** Start Selected passage **
Go Back

Lin
Weekly Market Update: The Price of Admission
What a week.
Monday opened strong and sold off. Tuesday gapped down. Wednesday recovered. Thursday gapped down again. Friday opened lower but finished flat. In the end, the S&P closed the week down about 1.6%.
But the index is hiding what’s happening underneath.

The S&P 500 is down at the lows 4% and 6% for the Nasdaq 100.
Earlier this year, roughly two-thirds of the index was positive year-to-date. Now, even with the index still close to its highs, only about half of the stocks are still up YTD. A smaller group of names is doing most of the work.

This isn’t new. In October, the major indices hit new highs while a large share of individual stocks did not. About 40% of the Nasdaq 100, 42% of the S&P 500, and more than half of the Russell 2000 were negative for the year at that point. The market has been getting narrower for months.

You can see it in the decline from recent highs. More than 150 stocks in the S&P 500 are down at least 20% from their 52-week highs. That is nearly double what we saw last year. Leadership is concentrated in only a handful of names.

The market has been carried by just a few giants. The Mag 7 now make up more than 35% of the entire index. But this is not the same as the market being held up by one narrow theme or one risky bet. These companies run huge, diverse businesses. They touch cloud, AI, chips, hardware, software, and massive consumer platforms. They are some of the strongest and most durable companies in the world.

We’ve seen this before. When cars became popular, General Motors became the biggest company and stayed on top for years. When computers took off, IBM did the same.
If AI is a real, lasting shift, then companies like Nvidia will stay on top for a long time. The demand for AI chips and infrastructure is only just getting started. If this trend continues even halfway as expected, they remain the center of the new economy.

But when the market depends too much on just a few big stocks, the whole market becomes fragile. Those big names are basically holding everything up. So if they start to fall, the rest of the market usually follows. The Mag 7 just had their weakest week since April, falling more than 3%.

High beta and unprofitable tech stocks were hit even harder than the broad market. These are the names that tend to move the most when sentiment shifts, and this time was no different. Volatility in this group has jumped back to levels we last saw during the tariff shock years, because investors always pull back from the highest-risk areas first.

For many of these stocks, the declines have been sharp. It’s not unusual to see individual names down 15%, 20%, or even 30% in a matter of weeks or even days.

Bitcoin has been weak. It fell below its 200-day moving average and is now more than 20% below its recent peak. Bitcoin often moves first when investors become more or less willing to take risk, so this drop suggests risk appetite has cooled.

A big part of the decline came from leverage. Crypto borrowing surged, which means a lot of traders were using debt to amplify their positions. High leverage makes the market more fragile. When prices started to fall, those positions got liquidated, which forced more selling and made the drop worse.
** End Selected passage **
• Directions
Update the stretch of the weekly market update from "For many of" through "or even days." so that "sharp" reads "steep". The listing has nothing to do with the weekly market update.
** Start Data lines **
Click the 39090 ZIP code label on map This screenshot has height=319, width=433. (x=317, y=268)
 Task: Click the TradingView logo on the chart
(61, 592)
** End Data lines **
• Exercise response
For many of these stocks, the declines have been steep. It’s not unusual to see individual names down 15%, 20%, or even 30% in a matter of weeks or even days.